PASSAGE:
We who are subject to increasing and insidious surveillance. We who 
live with the knowledge and threat of secret detentions, 
disappearances, Guantanamo Bay, federal prisons run by private 
companies. This at the beginning of the 21st century that, in spite 
of or with all the pomposity of progress, is but a reincarnation of 
last-century's fascism staged by Disney and brought to us live by 
CNN: Hyper-real in style, with real impact on their lives there and 
our lives here:

We who took to the streets in thousands upon thousands intending to 
stop war and came away only with a more acute awareness of the limits 
of our "freedom:"

The "freedom" to be disenfranchised, to be excluded and ignored by 
(successive) political administration(s) that have bought and/or 
bullied their way into office without a democratic and legitimate 
mandate to act on our behalf.
The "freedom" to speak and see our voices sink under the deafening 
noise of live broadcasts of prime-time patriotic charades landing on 
the decks of warships.
The "freedom" to be lost in a total atmosphere: inside a sphere with 
reflective surfaces, from which, they say, there is no escape.
The "freedom" of the tree to fall into a black hole.
The "freedom" to be cynics.


____________________
|_ Enduring Freedom  _|

In a world that is colonized and saturated by image transmitted 
faster than the speed of critical reflection to our virtual and 
physical homes by corporate media-the very media that embedded 
themselves in the pockets of military-industrial complex and oil 
cartels more quickly than anybody could say "independent 
journalism"-we must reject and question any claim to mastering 
reality by image. We must scrutinize the image not only for its 
presences, but always and especially for its absences. In the age of 
representation as mass-manufactured commodity and profit-making 
spectacle, to arrive at reality through image we must interrogate the 
foundational processes of representation:

We must carefully see all that appears in the frame, question it and 
imagine all that was excluded, occluded or could not be included in 
the frame. We must see the order of things in the frame and ponder 
the multitude of other orders in which things could, might and 
perhaps must appear, in, off and without the frame.

In other words, the task of seeing critically must be conceived as a 
revolutionary enterprise for it must question authorities, reject 
imposed hierarchies and envision other possibilities. Such are 
practices that Locating Afghanistan aims to promote. In this age of 
fascist rule and empire-building packaged as "democracy," the 
fundamental differences between independent art-making and embedded 
journalism stem from the artists' will to dissent publicly as well as 
defend and preserve the space of public dissent, and in art's 
infinite capacity to elicit subversive questions and disrupt the ease 
and comfort of consuming pre-packaged answers.

These photographs were taken in March and April 2002, during Babak 
Salari's trip to Afghanistan and neighboring Pakistan, where large 
numbers of Afghani refugees live. This selection from the 
photographer's archive-over 5,000 analogue and digital shots-makes no 
claim to providing a complete picture of post-10/7 conditions of life 
and death for many Afghani civilians. Such claims are inherently 
false. No series of singular seconds snatched through the lens can 
capture the experiential or political dimensions of such human 
events: Real politics take shape in-camera, and trauma is experienced 
internally. And both are processes that in their temporal and spatial 
continuity fundamentally exceed photography's fragmentary shutter 
speed and fragmented frame, its limitations and fixations. As a 
recording medium, photography ultimately fails to capture and reveal 
"the real thing." As an art, it shouldn't need to.

EXERCISES:
A. In the essay on Locating Afghanistan, when were the photographs taken?
B. Update part of the essay on Locating Afghanistan, starting at the words "We must carefully" and ending after "without the frame.", with "ponder" replaced by "consider".
C. Continue the essay on Locating Afghanistan past its final sentence.
The data items that follow have no connection to the essay on Locating Afghanistan.

Data items:
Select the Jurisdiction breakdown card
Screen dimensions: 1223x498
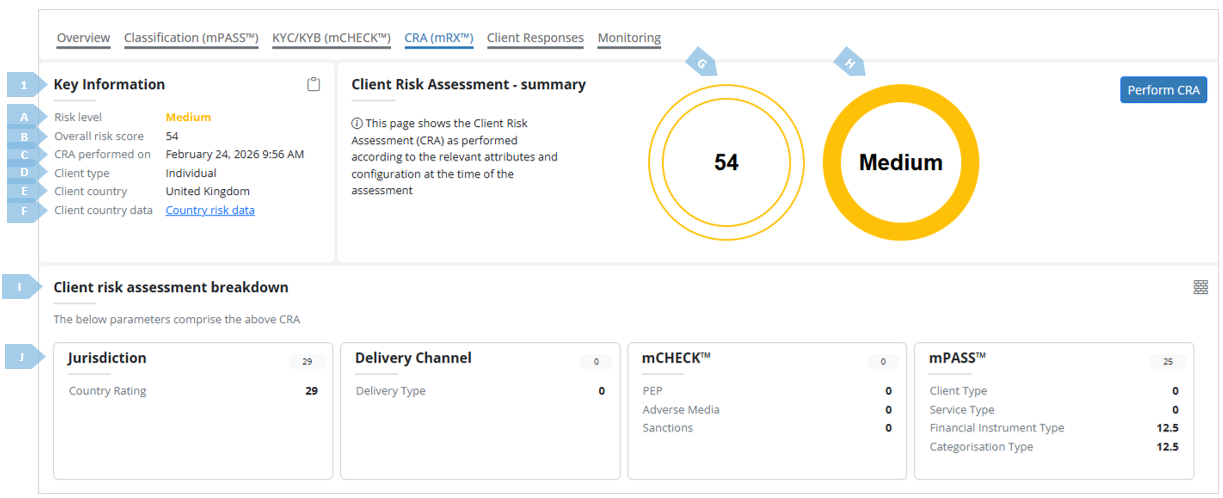[x=193, y=411]
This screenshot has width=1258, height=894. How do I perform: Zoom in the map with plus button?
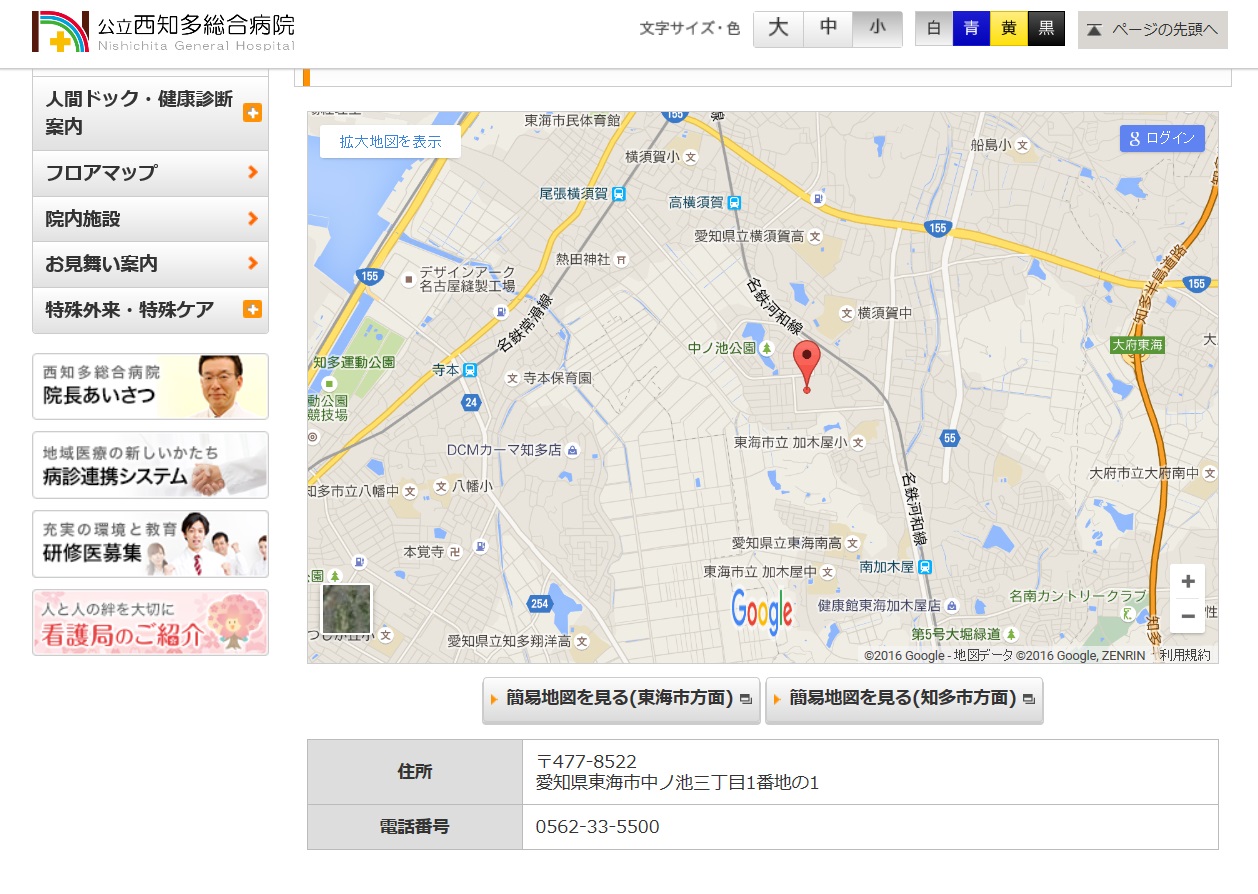[1188, 582]
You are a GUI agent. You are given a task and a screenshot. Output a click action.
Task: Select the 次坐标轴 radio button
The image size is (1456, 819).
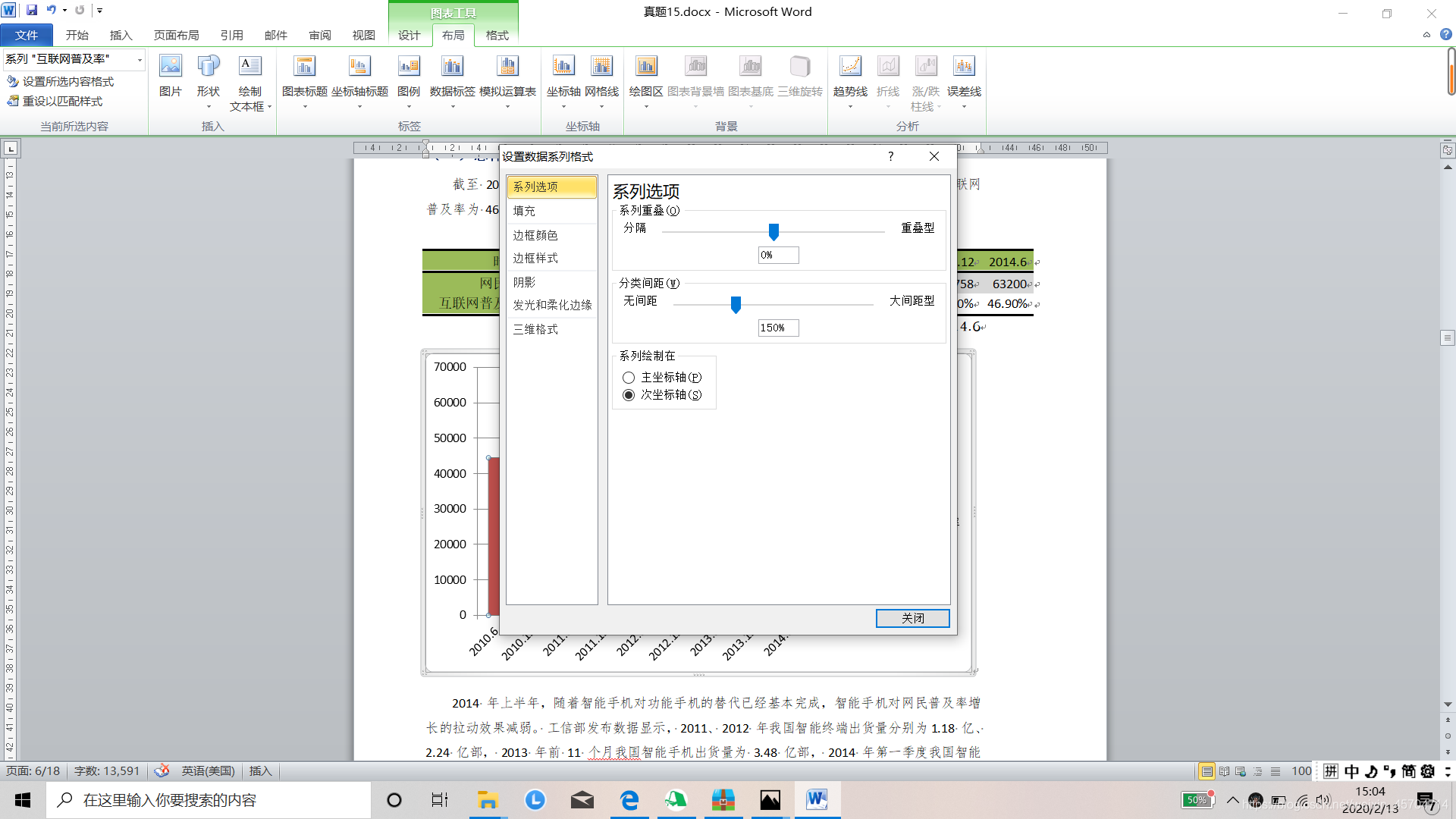pyautogui.click(x=629, y=395)
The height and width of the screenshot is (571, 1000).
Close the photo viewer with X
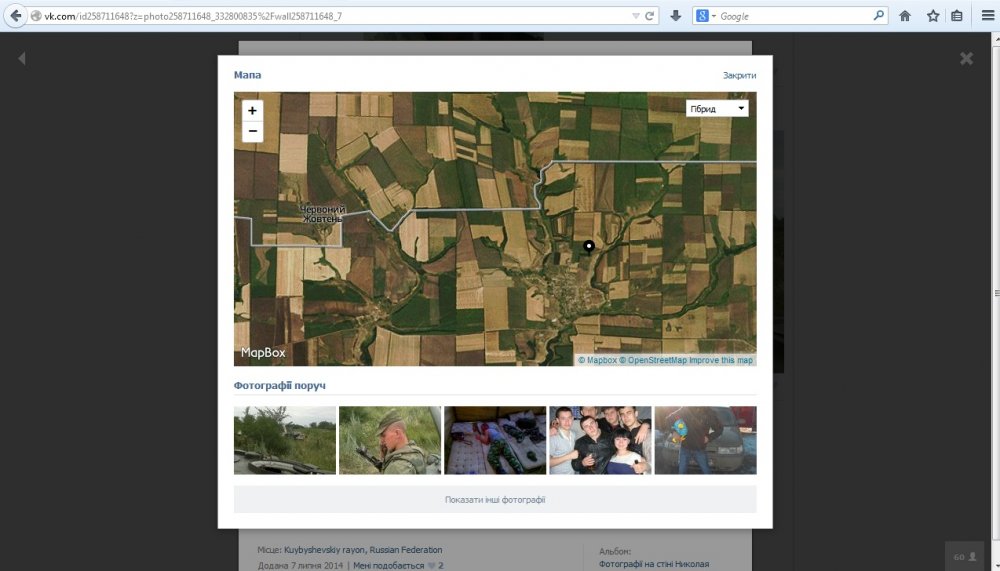(x=966, y=59)
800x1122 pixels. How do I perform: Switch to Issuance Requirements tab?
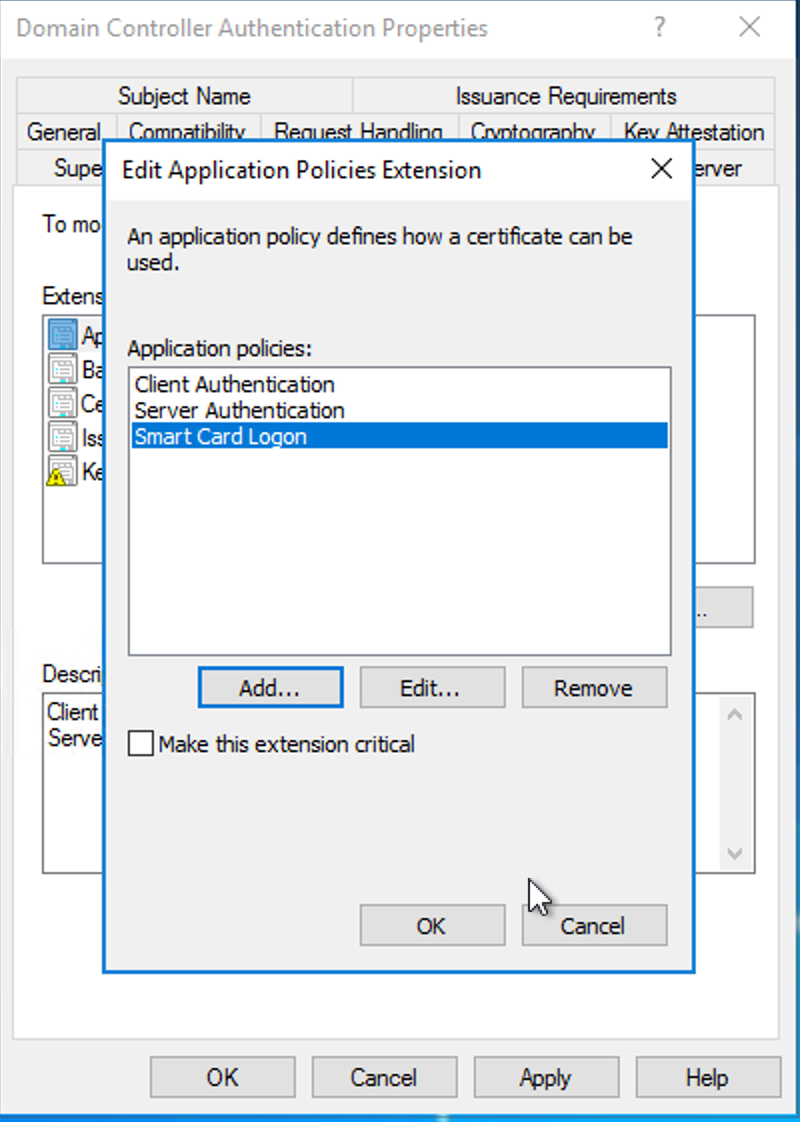[565, 95]

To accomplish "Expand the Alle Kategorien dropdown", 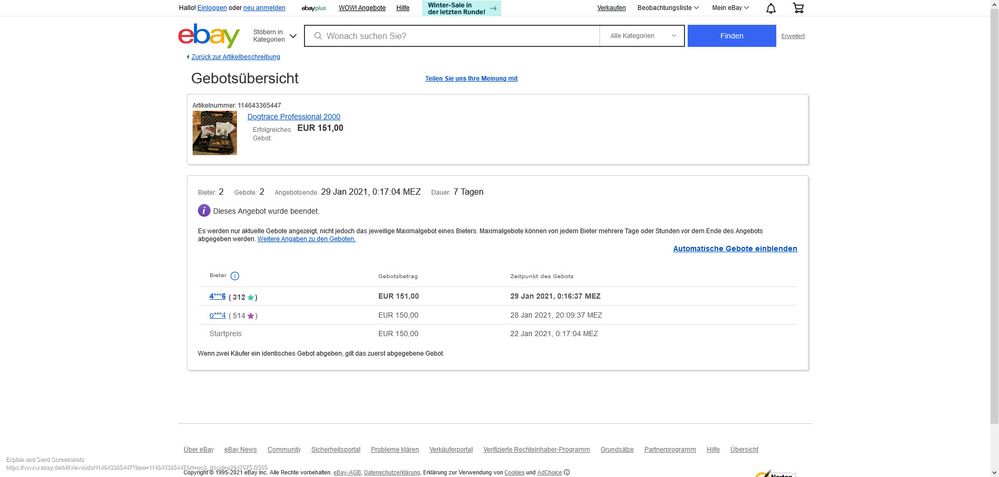I will (x=642, y=36).
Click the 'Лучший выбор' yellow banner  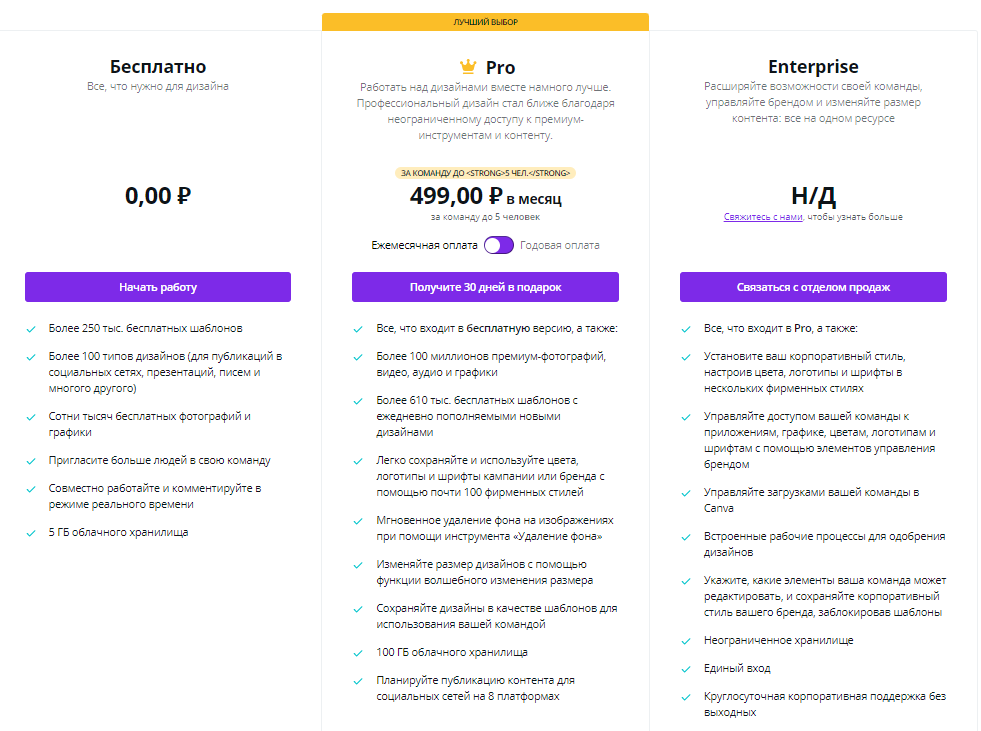[485, 21]
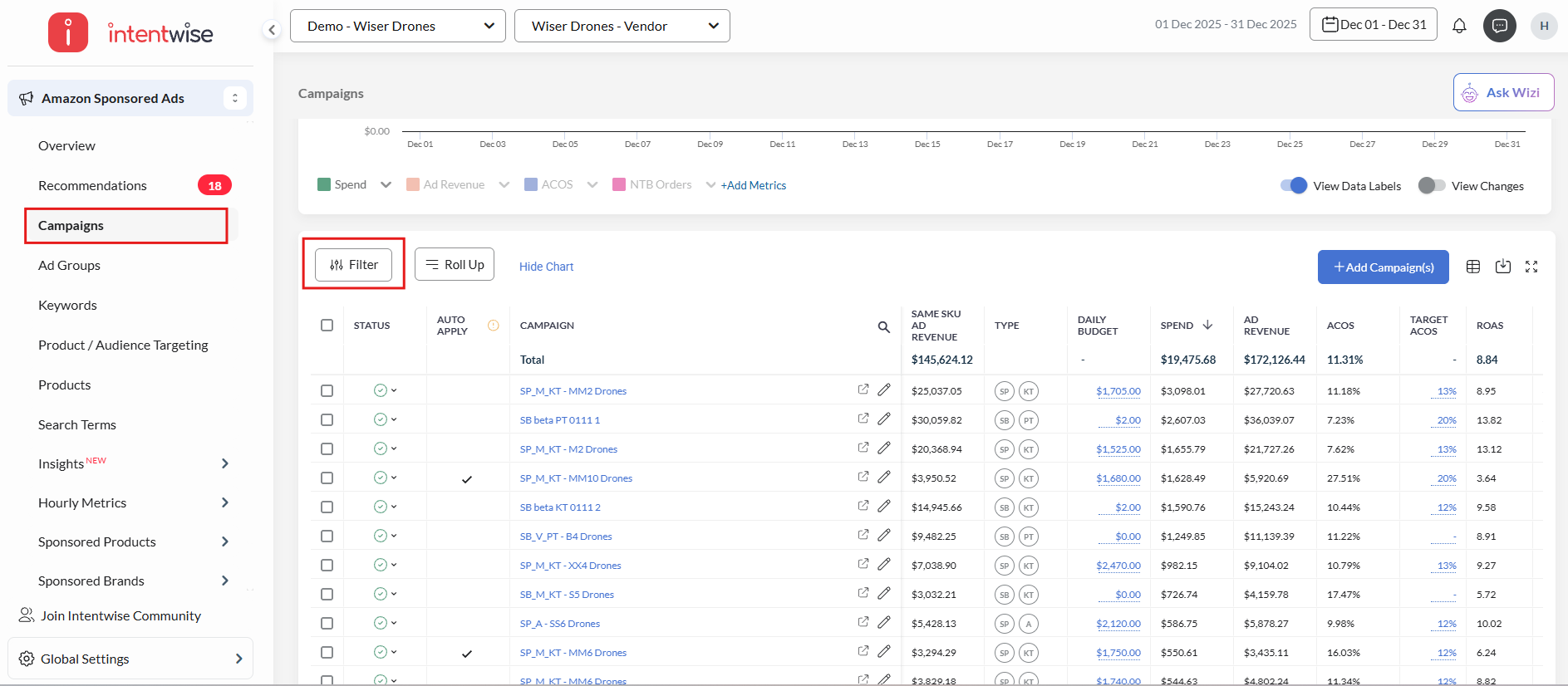Open the notifications bell

coord(1459,26)
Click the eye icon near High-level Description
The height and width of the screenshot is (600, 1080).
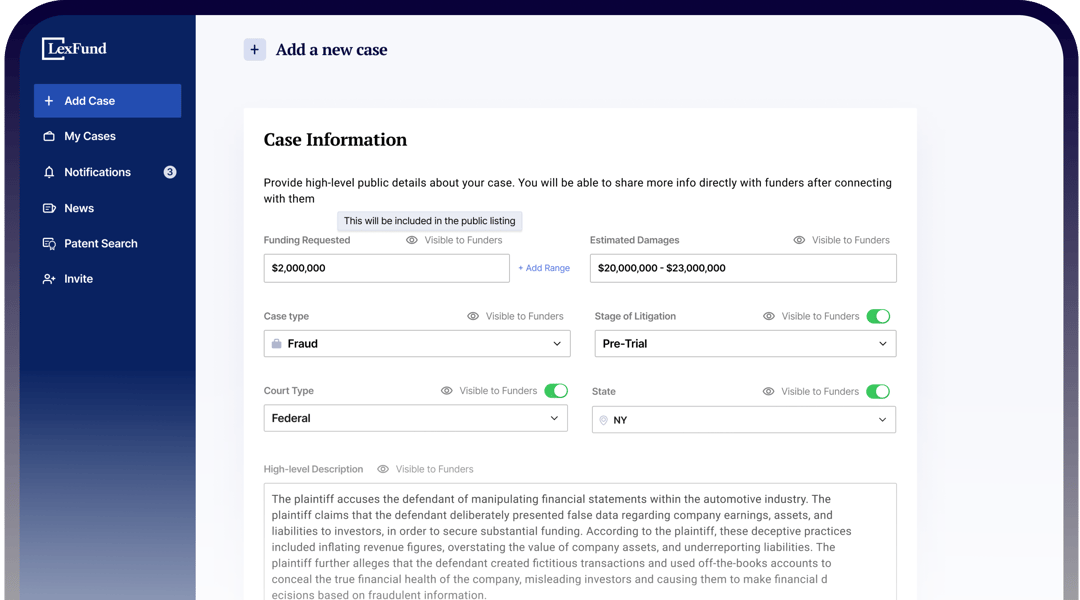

RESPONSES PER TASK:
A. In March and April 2002.

B.
We must carefully see all that appears in the frame, question it and 
imagine all that was excluded, occluded or could not be included in 
the frame. We must see the order of things in the frame and consider 
the multitude of other orders in which things could, might and 
perhaps must appear, in, off and without the frame.

C.
These photographs were selected with an eye for the spaces they open 
through the absences to which they point. They must be read against 
the backdrop of all that we know or think we know or must get to know 
about Afghanistan. At best, they offer us indeterminate and 
inscrutable who, what, where and when, but not any answers to our 
inescapable why and how. This lack is characteristic of the medium 
before it is an authorial or curatorial decision. However, it is 
precisely in this lack, in this obvious narrative and mimetic lapse, 
that we, as participants rather than consumers, must find spaces for 
critical reflection: The art of questioning what poses as an answer.

Our questions will ultimately be determined as much by our individual 
imagination as by our recognition of a shared humanity that must 
transcend the stereotypes we hold of "others" and must never rest 
easy when governments, in alliance with profit, manufacture war 
against people. Anywhere. The only guarantor of freedom, this most 
cherished and least realized promise of "democracy," is our endurance 
in holding governments accountable for the quality of people's living 
and for the conditions of their dying. Everywhere.

_________
|_ 10/7 _|

Barely more than two years have passed since the United States of 
America attacked Afghanistan under the umbrella of "war on terror;" 
this, unlike the war in Iraq, with the involvement of all NATO 
governments and the blessing of most other states.

Let us hold in check the cynicism and the despair we may fall into as 
we contemplate Afghanistan since 10/7:

Let us suppress the sigh that may escape us as we remember that in 
the first two months of carpet bombing of Afghanistan alone more 
civilian lives were claimed than on 9/11 in New York, and that the 
razing of villages and killing of families attending weddings and 
children playing in their yards continue to this day. (1)

Let us defy the frown that may detain us as we observe post-10/7 
"reconstruction efforts" in full swing in the outskirts of Kabul: 
Where the new class of rich and influential-government ministers and 
top-level officials who are either Northern Alliance warlords and 
their sons and in-laws or Western-educated and Unocal-connected 
technocrats and their cronies-are raising their mansions on the ruins 
of poor people's homes confiscated and demolished with total 
impunity:(2)

This in "liberated" Afghanistan that recently, just in feel-good time 
for our holidays, was formally re-divided among Hamid Karzai-a "Gucci 
guerrilla" with Jihadi, Taliban and American credentials on the 
resume that won him Afghanistan's presidency in Bonn, Germany(3)-the 
Northern Alliance warlords-the very same criminals that have been 
responsible for countless atrocities against Afghani civilians for 
over a decade-and loyalists of a king who hasn't been for over 25 
years.(4)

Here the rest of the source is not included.